__Texto proporcionado__.
Transustanciación…un cambio milagroso

Eucaristía, Jesús Sacramentado, Jesús Eucaristía, Jesús Vivo, Santísimo Sacramento, Jueves EucarísticoCiudad de Guatemala, Guatemala
Texto: Yo Cucurucho
Fotos: Yo Cucurucho
Fuente: Pequeño Catecismo Eucarístico

Más de alguna vez hemos escuchado esta palabra que, en realiad, está formada por dos; “trans”, que quiere decir “cambio” y “sustancia” que significa que “existe por sí mismo, no necesita de algo más para existir”.

Todo esto nos apunta a que, en la Eucaristía, la sustancia del pan y del vino se convierten en el Cuerpo y Sangre de Jesús, a pesar de que la apariencia de estos no se transforme. Esto es que la Hostia no pierde su color, forma, tamaño, olor o sabor; sin embargo, la sustancia en sí, deja de existir: ya no hay más pan, sino el Cuerpo de Cristo; ni tampoco hay más vino, sino la Sangre de Cristo.

Este cambio ocurre en el momento en que el Sacerdote pronuncia las palabras que el propio Jesús dijo durante la Última Cena: “Esto es mi cuerpo” (aquí el pan deja de ser pan y se convierte en el Cuerpo de Cristo); “Éste es el caliz de mi Sangre” (el vino se convierte en Sangre). Claro está que este cambio no lo realiza el Sacerdote, es hecho por la omnipotencia divina, es decir, que es Dios quien interviene y realiza dicha transformación. Al leer esto tengo algo en mente: Dios creó el mundo de la nada, ¿cómo no podrá también transformar una cosa en otra?.

__Lo que se pide__. Traduce al inglés esta oración del texto sobre la transustanciación: "Claro está que este cambio no lo realiza el Sacerdote, es hecho por la omnipotencia divina, es decir, que es Dios quien interviene y realiza dicha transformación."

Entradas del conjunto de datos
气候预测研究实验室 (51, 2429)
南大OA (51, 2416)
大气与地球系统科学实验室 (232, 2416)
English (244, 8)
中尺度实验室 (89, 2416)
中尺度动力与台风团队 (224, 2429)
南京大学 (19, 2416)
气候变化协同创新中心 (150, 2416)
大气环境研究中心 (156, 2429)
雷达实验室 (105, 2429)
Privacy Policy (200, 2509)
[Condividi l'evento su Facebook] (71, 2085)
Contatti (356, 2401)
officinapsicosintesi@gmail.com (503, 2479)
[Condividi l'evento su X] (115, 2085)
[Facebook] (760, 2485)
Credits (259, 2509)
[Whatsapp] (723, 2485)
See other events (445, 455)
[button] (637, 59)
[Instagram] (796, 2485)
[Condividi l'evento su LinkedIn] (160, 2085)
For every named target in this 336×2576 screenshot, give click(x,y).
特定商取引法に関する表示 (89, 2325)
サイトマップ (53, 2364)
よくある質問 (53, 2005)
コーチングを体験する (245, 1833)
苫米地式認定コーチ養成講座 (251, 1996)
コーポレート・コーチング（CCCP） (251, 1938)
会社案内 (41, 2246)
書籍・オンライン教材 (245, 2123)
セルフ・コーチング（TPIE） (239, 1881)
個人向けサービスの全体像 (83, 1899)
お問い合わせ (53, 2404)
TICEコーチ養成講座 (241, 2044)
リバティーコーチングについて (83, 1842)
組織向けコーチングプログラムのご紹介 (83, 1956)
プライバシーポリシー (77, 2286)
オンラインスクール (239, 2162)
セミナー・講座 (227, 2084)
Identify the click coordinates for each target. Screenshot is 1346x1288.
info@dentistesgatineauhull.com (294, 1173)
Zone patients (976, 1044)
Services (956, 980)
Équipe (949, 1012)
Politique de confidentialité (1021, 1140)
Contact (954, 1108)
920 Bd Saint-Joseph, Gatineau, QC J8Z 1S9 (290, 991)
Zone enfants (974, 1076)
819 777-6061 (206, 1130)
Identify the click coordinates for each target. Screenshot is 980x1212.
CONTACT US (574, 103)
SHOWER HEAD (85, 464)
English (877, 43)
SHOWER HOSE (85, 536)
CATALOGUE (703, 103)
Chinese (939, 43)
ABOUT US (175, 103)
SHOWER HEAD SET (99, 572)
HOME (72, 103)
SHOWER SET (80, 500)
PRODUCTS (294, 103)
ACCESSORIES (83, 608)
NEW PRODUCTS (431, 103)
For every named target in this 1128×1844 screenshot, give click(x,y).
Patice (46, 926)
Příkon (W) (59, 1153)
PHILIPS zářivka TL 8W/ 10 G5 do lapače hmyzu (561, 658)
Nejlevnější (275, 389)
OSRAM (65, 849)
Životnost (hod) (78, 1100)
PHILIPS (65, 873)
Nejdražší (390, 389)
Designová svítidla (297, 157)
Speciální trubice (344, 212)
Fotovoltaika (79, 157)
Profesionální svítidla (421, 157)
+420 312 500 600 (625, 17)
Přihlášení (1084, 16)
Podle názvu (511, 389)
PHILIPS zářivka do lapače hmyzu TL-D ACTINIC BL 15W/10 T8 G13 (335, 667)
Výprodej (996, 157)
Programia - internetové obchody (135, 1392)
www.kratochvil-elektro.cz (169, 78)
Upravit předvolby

__Respuesta__. Of course, this change is not carried out by the Priest; it is done by divine omnipotence, that is, it is God who intervenes and carries out this transformation.